Reviewed-by: Masami Hiramatsu (Google) <mhiramat@kernel.org>
BTW, this reminds me that splice read support had been introduced for
virtio-trace support. I've tested it with/without this patch, but I hit
a different issue, which seems like a virtio-serial issue (per-cpu buffers
on the guest are spliced correctly, but the data can not be read from host
side). Let me investigate it.
Thank you,
> ---
>
> v2:
> - In open_pipe_on_cpu(), clean format of if statements.

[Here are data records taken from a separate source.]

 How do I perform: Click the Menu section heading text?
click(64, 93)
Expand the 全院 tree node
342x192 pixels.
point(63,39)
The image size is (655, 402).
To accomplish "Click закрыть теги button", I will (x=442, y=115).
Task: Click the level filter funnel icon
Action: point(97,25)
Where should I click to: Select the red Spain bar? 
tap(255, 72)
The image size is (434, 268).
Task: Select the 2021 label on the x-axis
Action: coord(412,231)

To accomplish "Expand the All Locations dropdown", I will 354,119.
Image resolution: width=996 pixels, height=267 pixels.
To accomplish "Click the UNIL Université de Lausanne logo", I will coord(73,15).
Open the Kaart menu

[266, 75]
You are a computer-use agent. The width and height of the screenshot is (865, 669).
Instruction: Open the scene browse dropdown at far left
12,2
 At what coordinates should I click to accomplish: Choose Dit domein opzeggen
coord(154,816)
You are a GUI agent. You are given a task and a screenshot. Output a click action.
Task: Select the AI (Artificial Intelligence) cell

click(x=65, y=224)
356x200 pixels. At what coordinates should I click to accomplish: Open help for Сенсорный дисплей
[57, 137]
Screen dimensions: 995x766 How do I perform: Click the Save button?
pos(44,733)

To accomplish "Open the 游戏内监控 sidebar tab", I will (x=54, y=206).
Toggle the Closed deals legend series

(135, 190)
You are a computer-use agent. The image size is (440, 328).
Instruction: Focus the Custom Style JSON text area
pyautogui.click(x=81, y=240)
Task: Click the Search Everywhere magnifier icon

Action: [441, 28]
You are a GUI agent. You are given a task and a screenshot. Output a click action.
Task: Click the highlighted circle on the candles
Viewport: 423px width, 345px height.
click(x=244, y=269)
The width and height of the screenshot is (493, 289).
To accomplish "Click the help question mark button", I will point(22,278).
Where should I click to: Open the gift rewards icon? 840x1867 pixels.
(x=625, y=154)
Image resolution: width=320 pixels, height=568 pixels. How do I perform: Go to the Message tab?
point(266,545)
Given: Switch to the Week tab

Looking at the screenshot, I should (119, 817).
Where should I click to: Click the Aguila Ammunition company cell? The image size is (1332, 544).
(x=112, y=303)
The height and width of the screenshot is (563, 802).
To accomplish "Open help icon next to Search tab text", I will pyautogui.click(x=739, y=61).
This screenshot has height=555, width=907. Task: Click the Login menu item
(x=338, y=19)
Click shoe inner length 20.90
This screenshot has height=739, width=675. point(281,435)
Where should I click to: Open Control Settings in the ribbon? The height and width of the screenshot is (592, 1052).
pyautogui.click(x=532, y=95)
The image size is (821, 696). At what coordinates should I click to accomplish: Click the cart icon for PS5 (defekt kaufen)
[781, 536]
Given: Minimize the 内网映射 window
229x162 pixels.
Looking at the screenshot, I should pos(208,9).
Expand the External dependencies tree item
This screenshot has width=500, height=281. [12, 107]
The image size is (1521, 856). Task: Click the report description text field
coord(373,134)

> - In tracing_open_pipe(), call tracing_get_cpu() after
> tracing_check_open_get_tr() and within trace_types_lock,
> also keep "int ret;" as the last declaration.
> Link: https://lore.kernel.org/all/20230817101331.21ab6b33@gandalf.local.home/
>
> v1:
> - Link: https://lore.kernel.org/all/20230817115057.1637676-1-zhengyejian1@huawei.com/
>
> kernel/trace/trace.c | 55 ++++++++++++++++++++++++++++++++++++++------
> kernel/trace/trace.h | 2 ++
> 2 files changed, 50 insertions(+), 7 deletions(-)
>
> diff --git a/kernel/trace/trace.c b/kernel/trace/trace.c
> index b8870078ef58..c888a0a2c0e2 100644
> --- a/kernel/trace/trace.c
> +++ b/kernel/trace/trace.c
> @@ -6705,10 +6705,36 @@ tracing_max_lat_write(struct file *filp, const char __user *ubuf,
>
> #endif
>
> +static int open_pipe_on_cpu(struct trace_array *tr, int cpu)
> +{
> + if (cpu == RING_BUFFER_ALL_CPUS) {
> + if (cpumask_empty(tr->pipe_cpumask)) {
> + cpumask_setall(tr->pipe_cpumask);
> + return 0;
> + }
> + } else if (!cpumask_test_cpu(cpu, tr->pipe_cpumask)) {
> + cpumask_set_cpu(cpu, tr->pipe_cpumask);
> + return 0;
> + }
> + return -EBUSY;
> +}
> +
> +static void close_pipe_on_cpu(struct trace_array *tr, int cpu)
> +{
> + if (cpu == RING_BUFFER_ALL_CPUS) {
> + WARN_ON(!cpumask_full(tr->pipe_cpumask));
> + cpumask_clear(tr->pipe_cpumask);
> + } else {
> + WARN_ON(!cpumask_test_cpu(cpu, tr->pipe_cpumask));
> + cpumask_clear_cpu(cpu, tr->pipe_cpumask);
> + }
> +}
> +
> static int tracing_open_pipe(struct inode *inode, struct file *filp)
> {
> struct trace_array *tr = inode->i_private;
> struct trace_iterator *iter;
> + int cpu;
> int ret;
>
> ret = tracing_check_open_get_tr(tr);
> @@ -6716,13 +6742,16 @@ static int tracing_open_pipe(struct inode *inode, struct file *filp)
> return ret;
>
> mutex_lock(&trace_types_lock);
> + cpu = tracing_get_cpu(inode);
> + ret = open_pipe_on_cpu(tr, cpu);
> + if (ret)
> + goto fail_pipe_on_cpu;
>
> /* create a buffer to store the information to pass to userspace */
> iter = kzalloc(sizeof(*iter), GFP_KERNEL);
> if (!iter) {
> ret = -ENOMEM;
> - __trace_array_put(tr);
> - goto out;
> + goto fail_alloc_iter;
> }
>
> trace_seq_init(&iter->seq);
> @@ -6745,7 +6774,7 @@ static int tracing_open_pipe(struct inode *inode, struct file *filp)
>
> iter->tr = tr;
> iter->array_buffer = &tr->array_buffer;
> - iter->cpu_file = tracing_get_cpu(inode);
> + iter->cpu_file = cpu;
> mutex_init(&iter->mutex);
> filp->private_data = iter;
>
> @@ -6755,12 +6784,15 @@ static int tracing_open_pipe(struct inode *inode, struct file *filp)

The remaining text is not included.